==== Passage to read ====

Unorthodox is the memoir of Deborah Feldman’s life and subsequent breaking away from the Satmar Hasidic community in New York. A daughter of a mentally ill father (whose specific illness is never clear) and a mother who left the community, Feldman is raised by her deeply religious grandparents, both European Holocaust survivors. The Satmar community they live in Williamsburg is a deeply Hasidic community of followers of the charismatic Rebbe of Satmar ( a Hungarian city of Satu Mare). Feldman lives the life of a typical Satmar girl: learning to cook with her grandmother and fearing to disappoint her grandfather, going to school to learn what is expected of a good Jewish woman, and dreaming about getting married and becoming independent. But her life is not enough because Feldman never feels she be song’s whether because her parents are not really around or because she simply wants more. Even as she goes through the steps expected of her in agreeing to a match with a man she barely knows, Feldman doubts what her true path should be. Instead of rooting her in her community, the failure of her marriage breaks her further away until she eventually leaves her community behind.

Feldman invited a hell of a lot criticism with her book. After if I finished reading, I decided to take a gander online to find out a bit more about Feldman. There are websites out there literally devoted to denouncing her for the lies about the community. Her parents’ divorce documents are shown, her childhood photos are touted and he friends decry that she never indicated she was unhappy and that she had dramatized her life and blackened her religion and painted them as backward monsters, fundamentalists and criminals. Is it true? Feldman only knows, and I found her story compelling and too many things about it rang too true to be lies. But take a read and judge for yourself.

These are some of the things I learned about the Satmar from Feldman’s book :

  1. They do not much care for the English language, spoken or written and they actually forbid the reading of all materials they perceive as secular
  2. Satmar women shave their heads fully unlike their Orthodox sisters. Wearing human hair wigs is also frowned upon.
  3. Satmar education offers bare minimum of US educational curriculum requirements. Meaning they do not even offer the equivalent of a high school diploma.

==== Rows ====

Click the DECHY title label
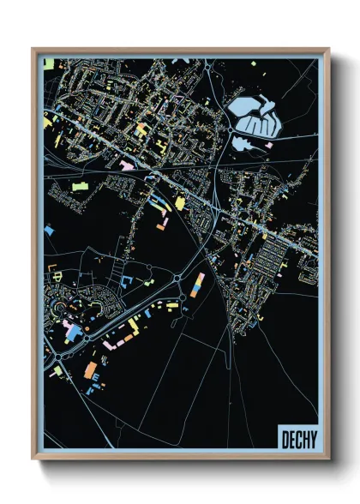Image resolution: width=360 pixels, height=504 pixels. coord(297,439)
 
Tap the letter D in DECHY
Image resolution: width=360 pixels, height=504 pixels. coord(285,439)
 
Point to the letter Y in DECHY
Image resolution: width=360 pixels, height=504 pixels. coord(311,439)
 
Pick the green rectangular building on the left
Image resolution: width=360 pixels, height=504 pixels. coord(80,184)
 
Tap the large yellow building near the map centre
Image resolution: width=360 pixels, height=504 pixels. coord(180,202)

====

**Task statement**
Repeat, word for word, the part of the Unorthodox review above starting at "3. Satmar education" and ending at "high school diploma.".

**Written reply**
3. Satmar education offers bare minimum of US educational curriculum requirements. Meaning they do not even offer the equivalent of a high school diploma.